Google, Square thwarted by banks’ 1970s tech
Disco-era computers bedevil efforts to allow for instant money transfers
by. Jonnelle Marte
New services are popping up to make sending someone cash as easy as sending an email.
There’s just one problem: the technology banks use to move money dates back to the 1970s. So while the Internet makes it possible to transmit 10 books across the country in several seconds, moving 10 bucks can take several days. And demand for instant payment services isn’t nearly strong enough to convince the banking industry to join the 21st century, experts say.

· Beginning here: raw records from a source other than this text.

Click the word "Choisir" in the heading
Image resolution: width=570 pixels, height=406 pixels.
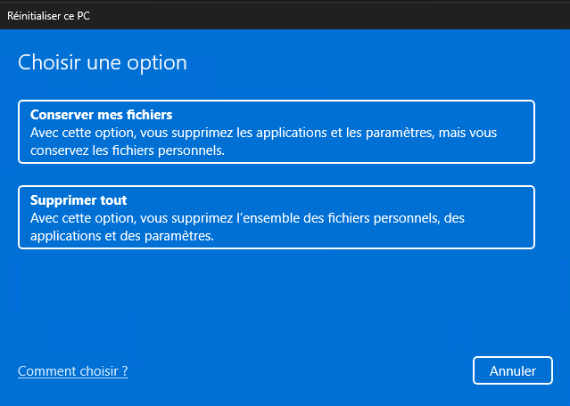46,63
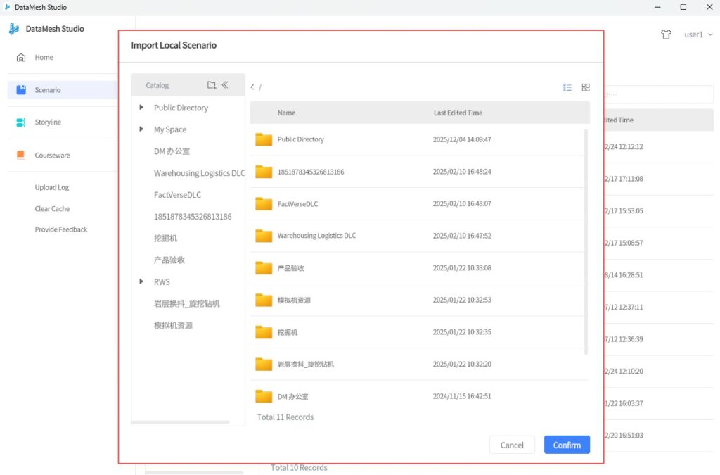Click the file list vertical scrollbar
The width and height of the screenshot is (720, 475).
tap(586, 239)
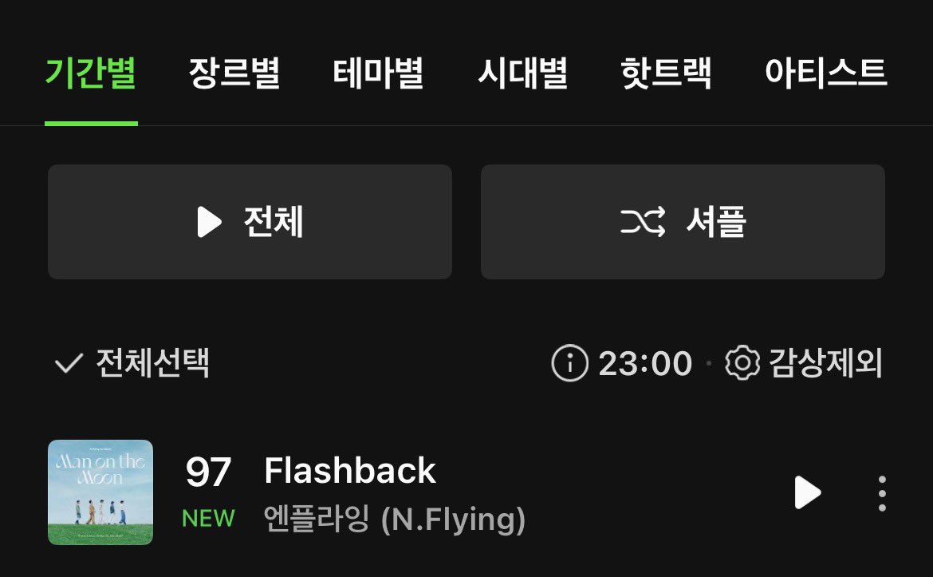The image size is (933, 577).
Task: Open the three-dot more menu for Flashback
Action: click(x=882, y=493)
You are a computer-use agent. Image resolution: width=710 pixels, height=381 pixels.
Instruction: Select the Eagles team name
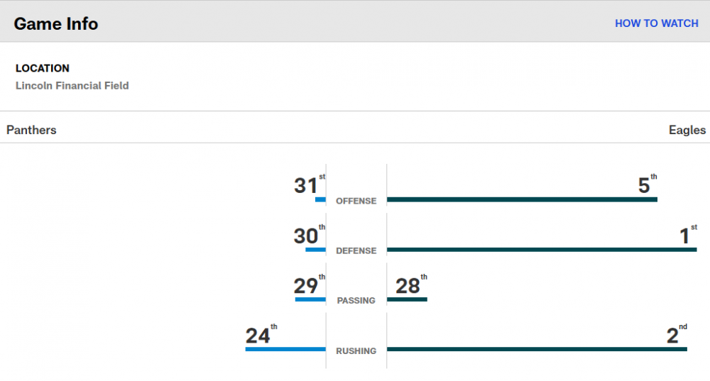pyautogui.click(x=687, y=130)
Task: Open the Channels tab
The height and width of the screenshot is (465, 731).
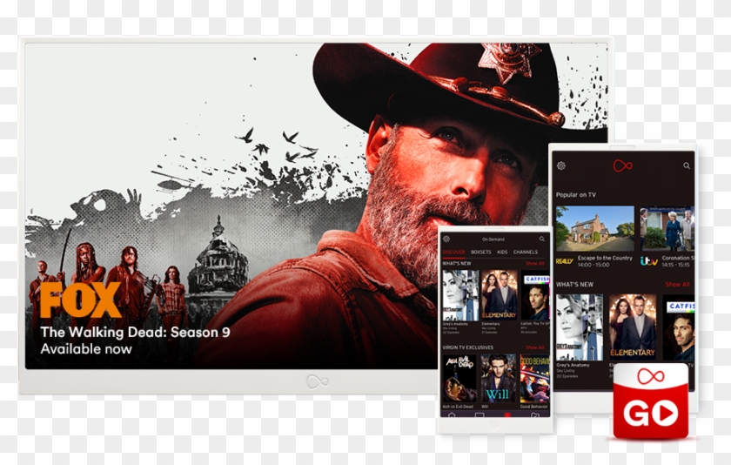Action: tap(526, 253)
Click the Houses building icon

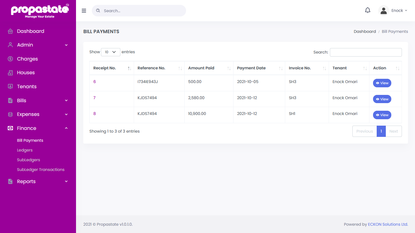[x=10, y=73]
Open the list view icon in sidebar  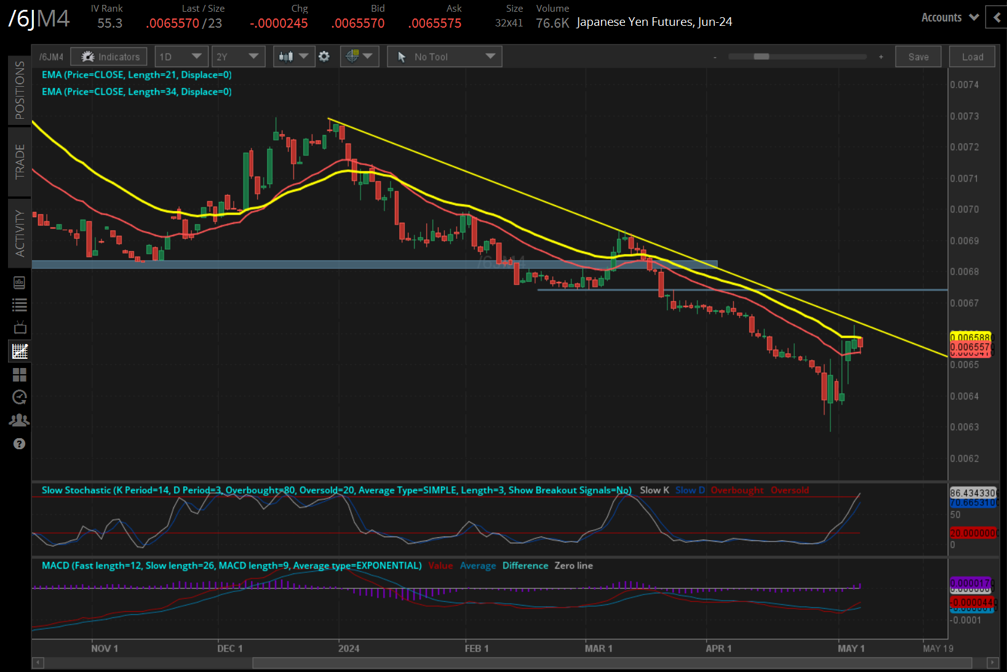click(x=20, y=305)
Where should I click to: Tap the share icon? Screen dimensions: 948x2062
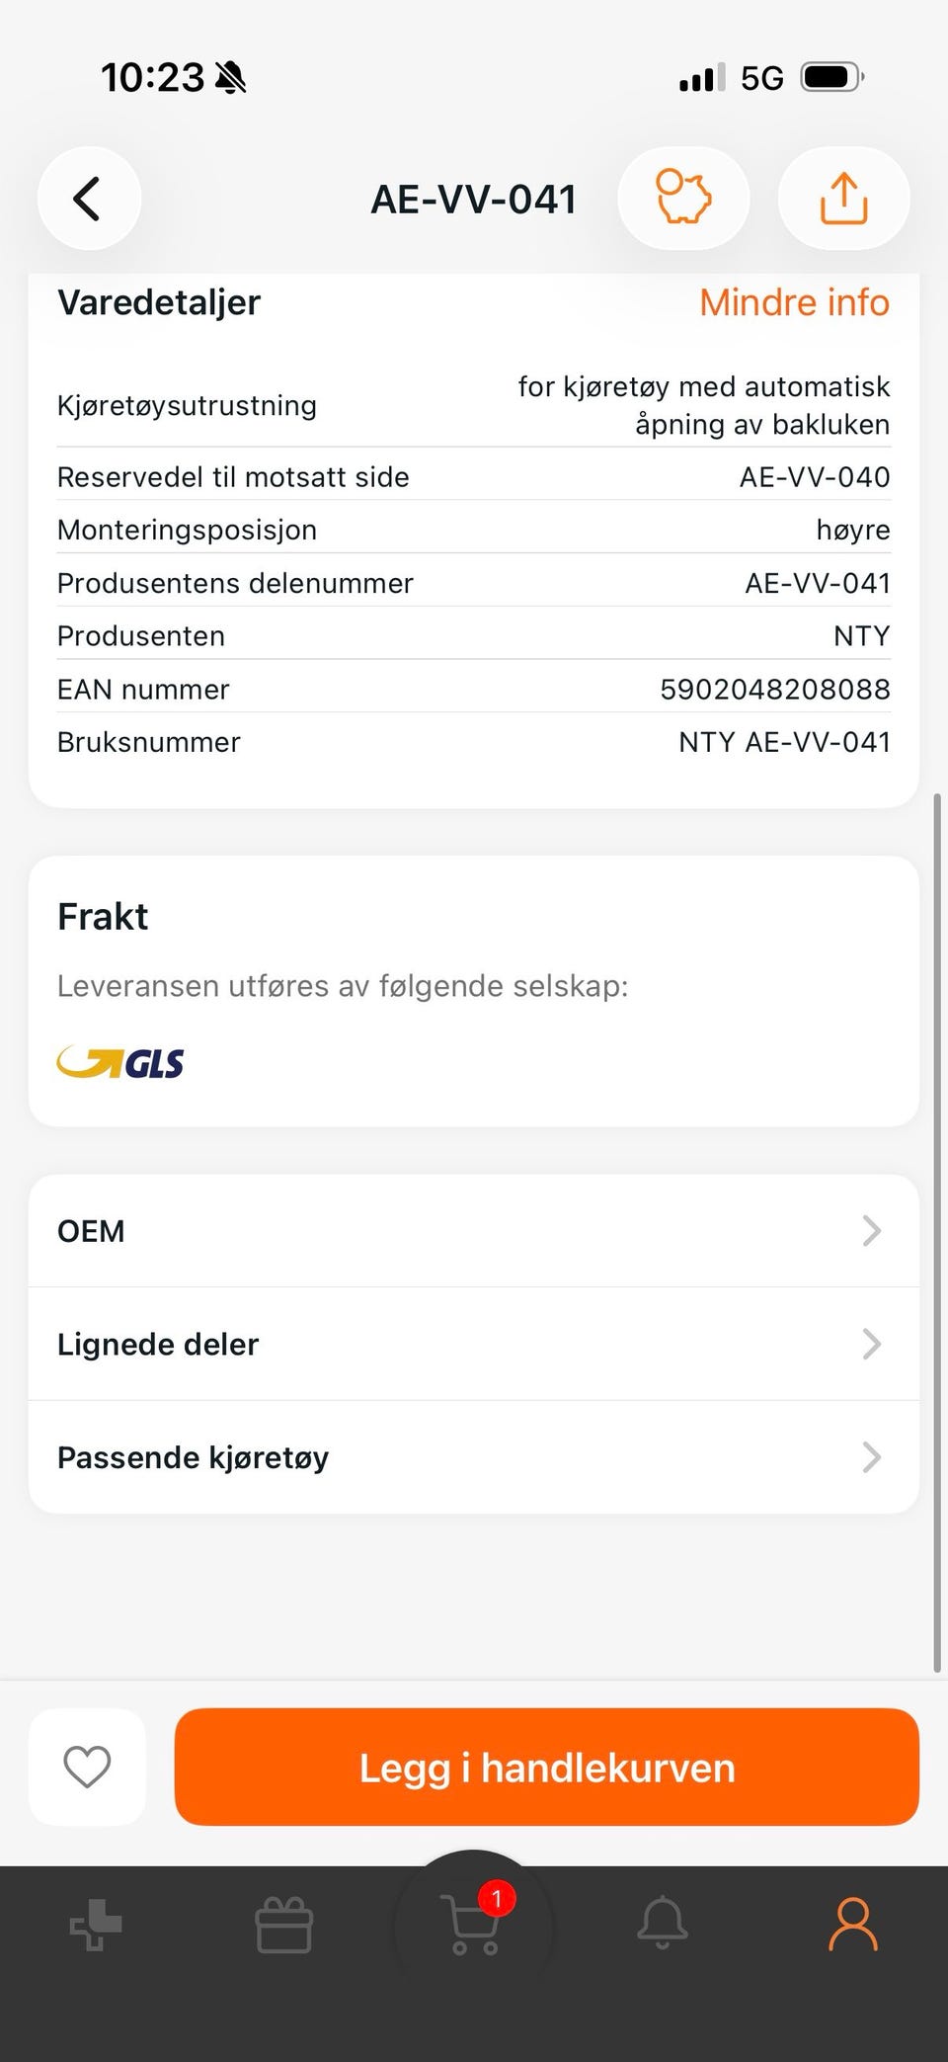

Despite their simple interfaces, the new offerings from Square Inc., Google and Fiserv cannot overcome the fact that the most widely used system for transferring money from one bank to another for bill payments or personal transfers is one that hasn’t been updated since bell bottoms were in style. “We’re still dealing to some extent with systems that are built for a different era,” says Tom Roberts, senior vice president of marketing for electronic payments for Fiserv, a company that offers technology services for financial institutions, including Popmoney, a service that lets people send money to each other using their emails or phone numbers.
Roberts was speaking of the Automated Clearing House (ACH), the national electronic transfer system created in the 1970s to give banks a secure way to transfer funds that was more efficient than the old system of physically mailing checks from one bank to another. ACH is what nearly all U.S. banks use to process direct deposit payments, person-to-person transfers, bill payments, and other transfers.